Page excerpt:
----------------------------------------
On June 14, 1954 President Eisenhower signed legislation by a Joint Resolution of Congress which added the phrase, "under God" to the Pledge of Allegiance. The impetus for this addition was the very real threat of atheistic Communism. A short senate report found that "one of the greatest differences between between the free world and and Communists [is] a belief in God". However, it was based upon the substantive Christian historicity of the United States. Eisenhower was motivated to sign the bill, and had recently heard the relatively liberal Supreme Court chief justice Earl Warren declare,

Whether we look to the first Charter of Virginia ... or to the Charter of New England ... or to the Charter of Massachusetts Bay ... or to the Fundamental Orders of Connecticut ... the same objective is present ... a Christian land governed by Christian principles.

In a recent ruling[75] concerning the phrase, the usually liberal California Ninth Circuit Court of Appeals, ruled 2-1 that the use of the phrase "under God" in the Pledge of Allegiance was constitutional, reversing its 2002 decision. The Court stated (in part) that,

The phrase “under God” is a recognition of our Founder's political philosophy that a power greater than the government gives the people their inalienable rights. Thus, the Pledge is an endorsement of our form of government, not of religion or any particular sect...The Framers referred to the source of the people's rights as the ‘Creator,’ the ‘Supreme Judge,’ and ‘Nature’s God.’ The Declaration of Independence, 1 U.S.C. § XLIII (1776). The name given to this unknowable, varied source was not crucial, but the source was a necessary prerequisite to the concept of limited government that formed the basis of our nation's founding.” [76]

The Court noted in reference to the latter that in an “Address to the States, by the United States in Congress Assembled", drafted by a committee consisting of James Madison, Alexander Hamilton, and later Chief Justice Oliver Ellsworth after the Revolutionary War, they expressed that the Revolutionary War was won for the rights of human nature, rights that had an “Author”:

Let it be remembered, finally, that it has ever been the pride and boast of America that the rights for which she contended were the rights of human nature. By the blessings of the Author of these rights on the means exerted for their deference, they have prevailed against all opposition, and form the basis of thirteen independent States.

Despite the court's attempt to disassociate the use of "God" with affirmation of religion, the court recognized the Founders own recognition that religion was necessary for a limited democratic form of government.[77]

In a separate case, the court ruled 3-0 that "In God We Trust" does not constitute an illegal endorsement of religion inscribed on national currency.

Secular humanism is a religion

Atheism is a religion (see: Atheism is a religion). Secular humanism rejects the supernatural and is a type of atheism.
----------------------------------------
Listing from a collection:
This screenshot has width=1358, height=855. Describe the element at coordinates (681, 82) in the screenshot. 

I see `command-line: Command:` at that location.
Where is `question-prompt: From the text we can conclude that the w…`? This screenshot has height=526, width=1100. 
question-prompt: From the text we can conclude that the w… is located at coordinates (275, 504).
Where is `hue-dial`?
----------------------------------------
Exercise set:
A – Set down, word for word, the part of the listing that begins with the line containing "has height=526, width=1100." and runs through the end of the listing.
B – Resume the text on "under God" in the Pledge of Allegiance, starting after its final sentence.
The text and the listing were taken from separate sources.

Responses by task:
A –
Where is `question-prompt: From the text we can conclude that the w…`? This screenshot has height=526, width=1100. 
question-prompt: From the text we can conclude that the w… is located at coordinates (275, 504).
Where is `hue-dial`?

B –
In the 1961 U.S Supreme Court case of Torcaso v. Watkins Justice Hugo Black commented in a footnote, "Among religions in this country which do not teach what would generally be considered a belief in the existence of God are Buddhism, Taoism, Ethical Culture, Secular Humanism, and others."[78]

John Calvert, a lawyer and intelligent design proponent declared:

The Seventh Judicial Circuit of the Court of Appeals of the United States held that atheism is a religion. Therefore, it cannot be promoted by a public school. Currently, public schools are often unwittingly promoting atheism through a dogmatic and uncritical teaching of materialistic theories of origins.[79]

Other cases

On March 15, 2010, as a result of a lawsuit brought by a group of atheists and agnostics called the Freedom From Religion Foundation, a U.S. District Judge in Wisconsin ruled that the annual National Day of Prayer is unconstitutional. The judge partly based her decision on the belief that atheists feel marginalized by the law.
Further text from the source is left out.